This process dragged out over many weeks. Our government does not employ enough people to make it possible for all the legal — repeat, legal — immigrants to have their applications disposed of rapidly.

Now, what does President Obama propose to require of, say, the Brazilians living on this Island illegally to whom he plans to issue work permits? Will they go to Providence for a physical exam and to Boston for interviews, bringing with them Portuguese-speaking interpreters? Will they be required to have sponsors? Will the Brazilian police authorities be  asked to search databases — if, indeed, they exist — to uncover any criminal records?

It appears to me that the President is putting illegals on a fast track to have their status regularized more quickly and at considerably less expense than experienced by legal immigrants.

The second issue: what authority does the President have for his action?

Our Constitution requires the President to faithfully execute the laws passed by Congress. There is general agreement that the President does have considerable flexibility and discretion in administering laws. But there is presumably some limit to his discretion. There is no ambiguity about our immigration law. It prohibits the employment of illegal aliens.

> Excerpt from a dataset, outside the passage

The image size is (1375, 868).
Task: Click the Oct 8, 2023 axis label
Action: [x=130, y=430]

Anyone who employs someone he knows to be here illegally is subject to punishment by a fine, or — in egregious cases — to a jail sentence.

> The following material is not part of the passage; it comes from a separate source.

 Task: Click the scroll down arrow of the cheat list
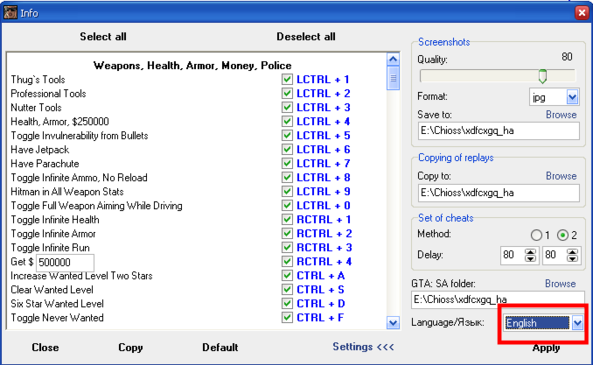pos(393,323)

When President Obama decides to issue work permits to several million illegals, he is not making a “discretionary” marginal adjustment to the law. He is eviscerating  it.

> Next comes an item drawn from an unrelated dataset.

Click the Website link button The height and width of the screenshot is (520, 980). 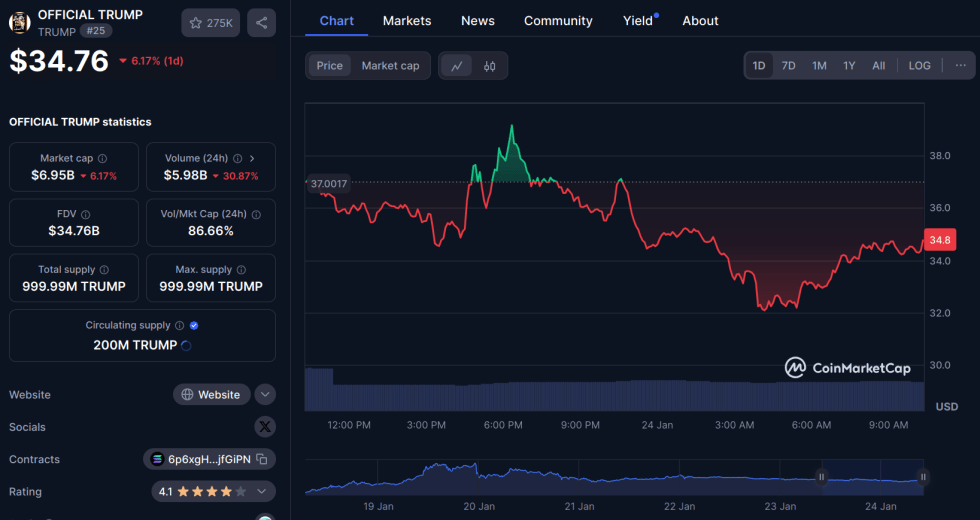pos(211,394)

Constitutional law scholars will debate among themselves about the scope of the Presidential powers, and the Supreme Court, of course, has the final say on this question. The Court may decide to stay out of this  controversy and leave it to a Democratic President and a Republican Congress to deal with it however they may.

But if the Court should choose to make a ruling, I hope that it will decide that President Obama has gone too far, that no American President should have the power to take a statute enacted by Congress and rip its heart out.